WOW !! MUCH LOVE ! SO WORLD PEACE !
Fond bitcoin pour l'amélioration du site: 1memzGeKS7CB3ECNkzSn2qHwxU6NZoJ8o
  Dogecoin (tips/pourboires): DCLoo9Dd4qECqpMLurdgGnaoqbftj16Nvp


Home | Publier un mémoire | Une page au hasard

 > 

Discriminations et conflits, Contribution à l'étude de la « conscience de condition » de la population de Ngaba

( Télécharger le fichier original )
par Jean Pierre Mpiana Tshitenge wa Masengu
Université de Kinshasa - D.E.A en sociologie 2004
  

précédent sommaire suivant

Bitcoin is a swarm of cyber hornets serving the goddess of wisdom, feeding on the fire of truth, exponentially growing ever smarter, faster, and stronger behind a wall of encrypted energy

4.3.4. Réactions à l'infériorité statutaire.

Les réactions à l'infériorité statutaire sont multiples. Elles vont de l'acceptation à la contestation en passant par la résignation et l'indifférence. Comme nous le verrons, ces réactions dépendent de plusieurs facteurs, notamment la représentation des positions sociales, les atouts dont sont dotés les individus et des perspectives de mobilité ou d'inertie qui se dessinent pour un agent dans le champ social.

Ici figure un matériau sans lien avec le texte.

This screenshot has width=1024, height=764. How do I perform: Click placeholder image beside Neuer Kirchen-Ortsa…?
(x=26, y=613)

Commençons par la contestation manifestée par la majorité de nos enquêtés et qui prend plusieurs formes. A la question de savoir si le critère d'évaluation sociale en cours dans leurs quartiers respectifs était rationnel, la majorité (51%) a répondu par la négative. Cette opposition de la majorité des enquêté se dresse principalement contre la penchant trop matérialiste de l'évaluation sociale qui infériorise ou élève certaines personnes sur base de leur avoir au détriment de l'être. Parmi les formes de contestations notons :

1) Le rejet des critères d'évaluation sociale appliqués, comme étant contraires à la raison ou vulgaires. A ce propos, les enquêtés de conditions de vie modeste et les moins instruits ont qualifié d'irrationnelle toute évaluation sociale basée exclusivement sur l'avoir matériel et l'instruction. Les uns estiment que l'être humain ne peut être réduit aux choses qu'il possède. Ils dénoncent ainsi cette réification de l'homme dans la civilisation hédoniste qui marque le monde moderne. Pour eux, l'homme doit être jugé par ses capacités et ce qu'il apporte comme contribution à l'avancement de sa société. Les autres, par contre, considèrent qu'au-delà de son avoir et de ses compétences scolaires, l'homme dispose d'autres vertus qui le rendent utile à sa société, notamment la sagesse, une bonne éducation, une bonne moralité et une bonne conduite sociale. Aussi, renforcent-ils leurs considérations en soulignant qu'au Congo, c'est plus un problème de moralité qui se pose plutôt que de compétence ou d'instruction.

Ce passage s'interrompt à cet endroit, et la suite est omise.